**WHAT YOU SHOULD DO:** Return all lines of the listing below that carry the word "pixels".

**DATA SECTION:**
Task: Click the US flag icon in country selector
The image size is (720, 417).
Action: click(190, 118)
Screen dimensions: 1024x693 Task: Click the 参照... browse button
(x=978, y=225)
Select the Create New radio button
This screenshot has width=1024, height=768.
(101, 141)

--

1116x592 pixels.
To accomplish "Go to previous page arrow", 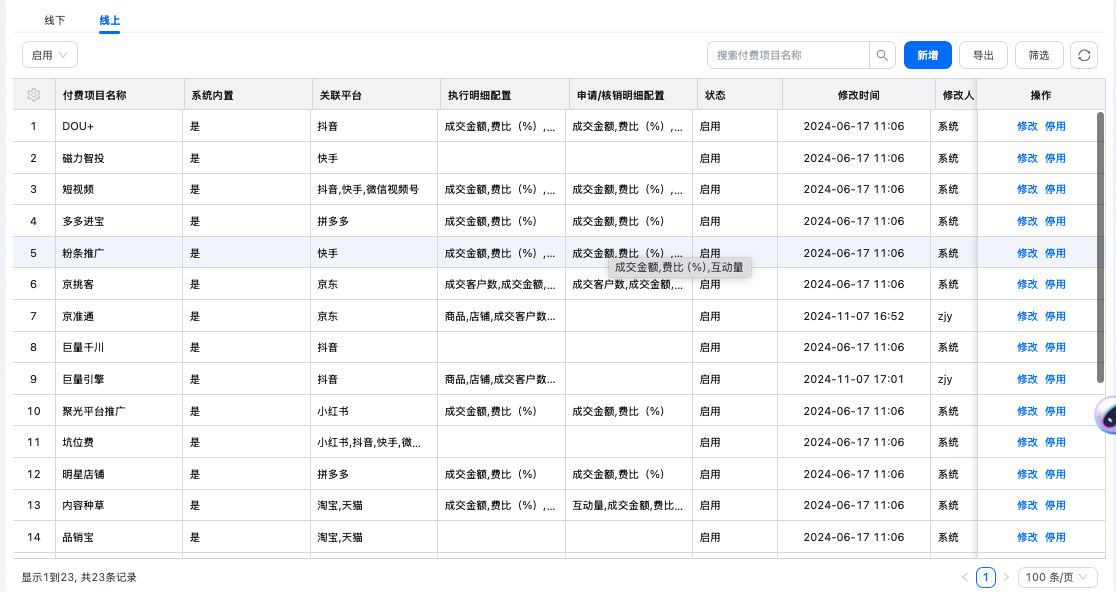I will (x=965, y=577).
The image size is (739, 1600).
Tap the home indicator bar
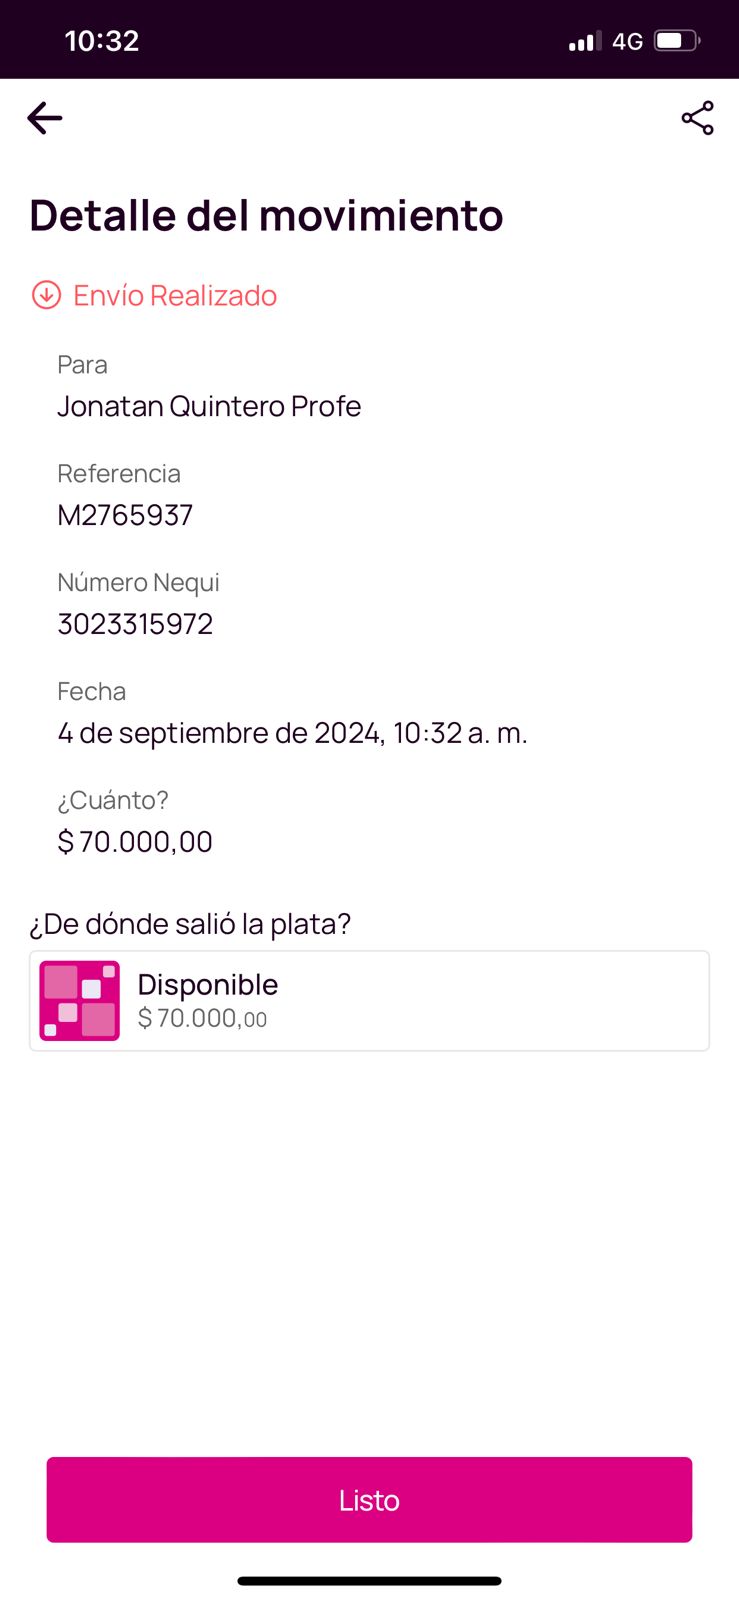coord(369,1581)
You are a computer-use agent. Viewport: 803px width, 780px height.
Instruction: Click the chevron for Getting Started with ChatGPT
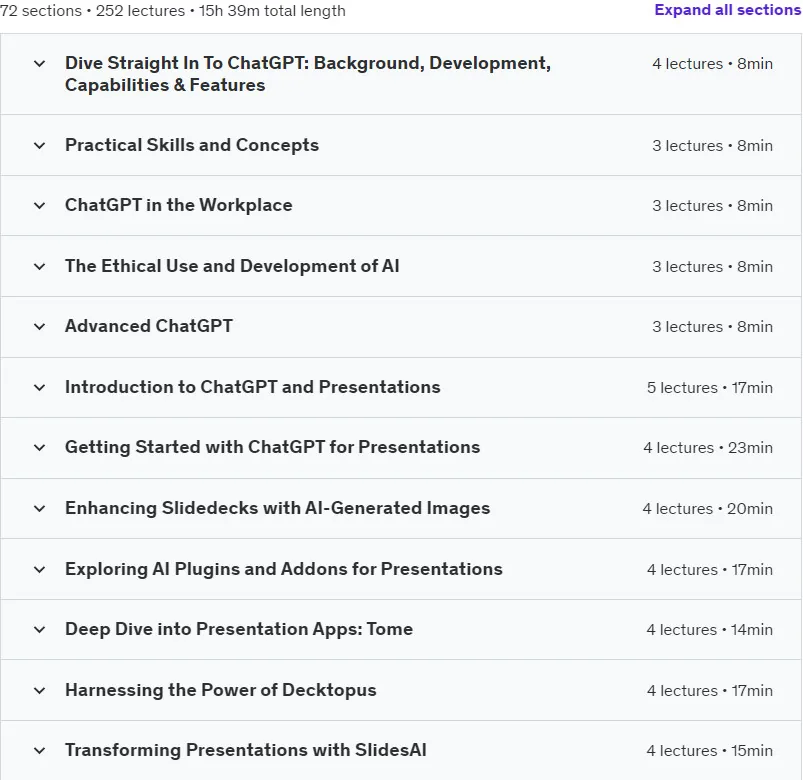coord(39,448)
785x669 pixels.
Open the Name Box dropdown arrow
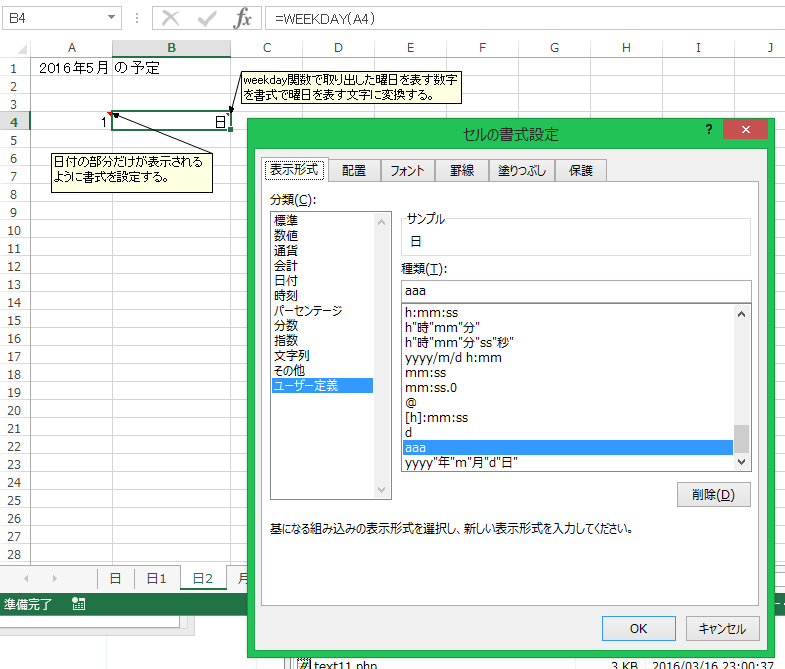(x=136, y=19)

==

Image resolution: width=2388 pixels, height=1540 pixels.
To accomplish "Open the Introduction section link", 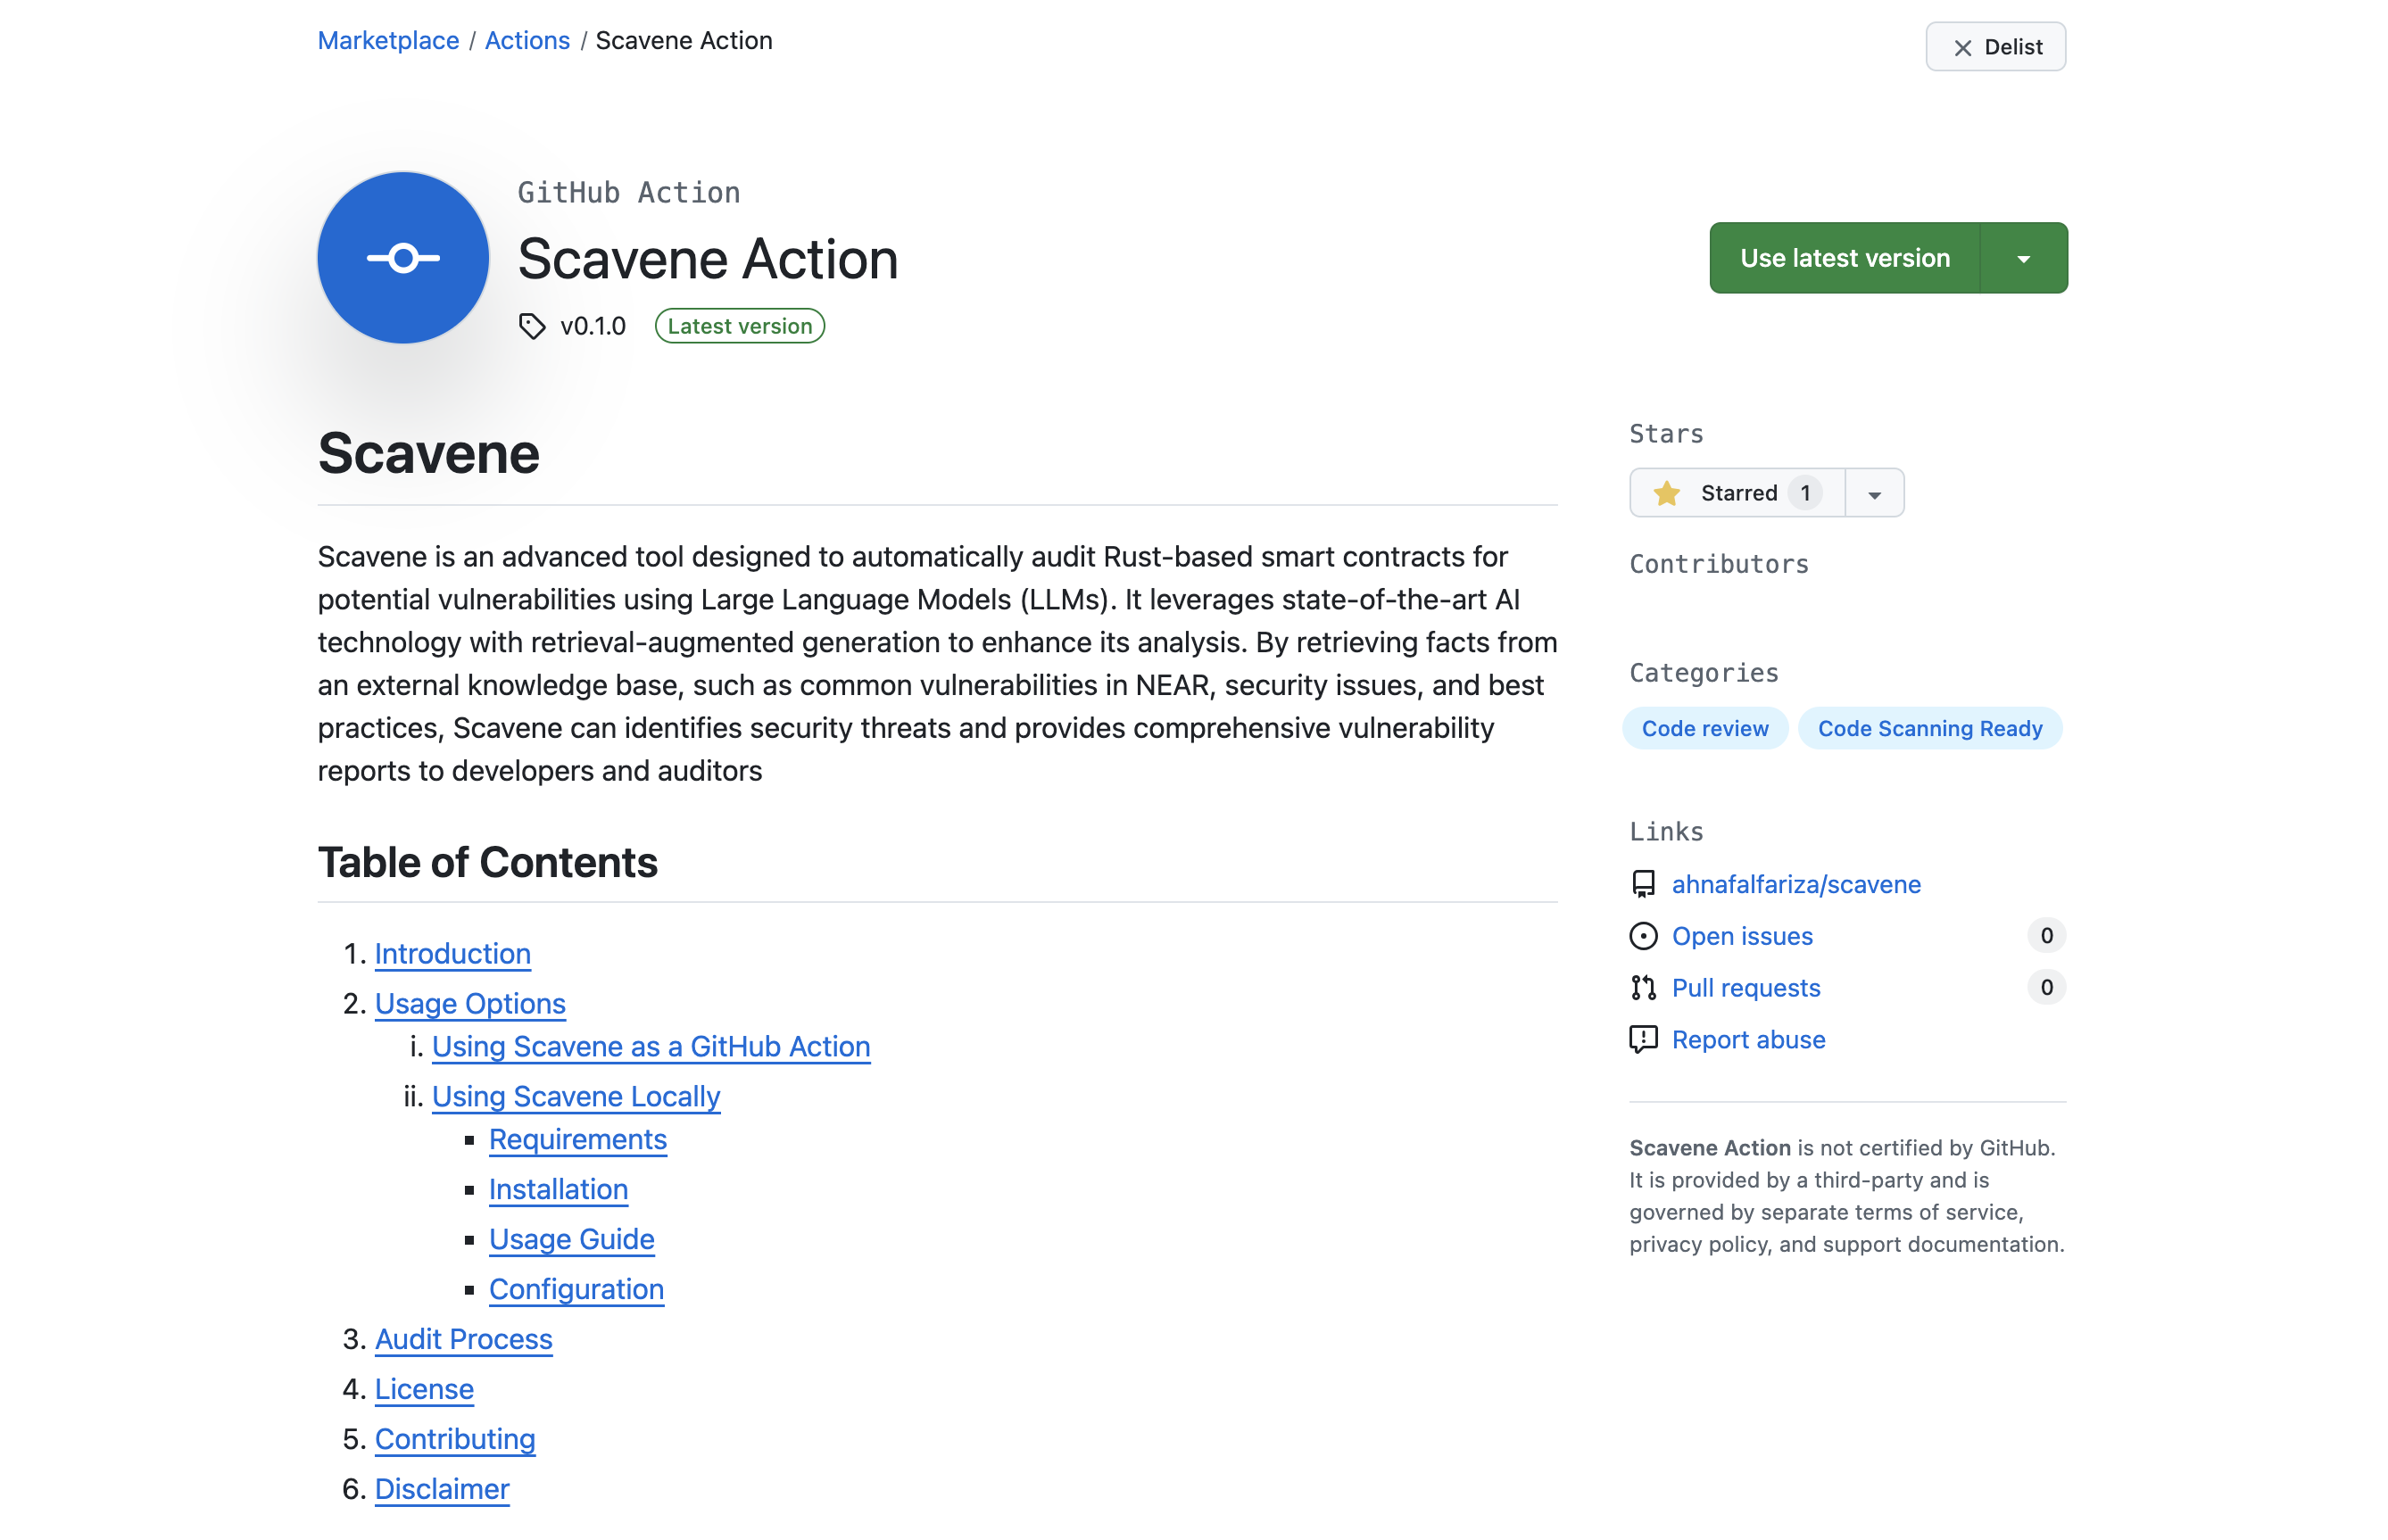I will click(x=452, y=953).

**SOLUTION:**
1116x592 pixels.
785x669 pixels.
Image resolution: width=2388 pixels, height=1540 pixels.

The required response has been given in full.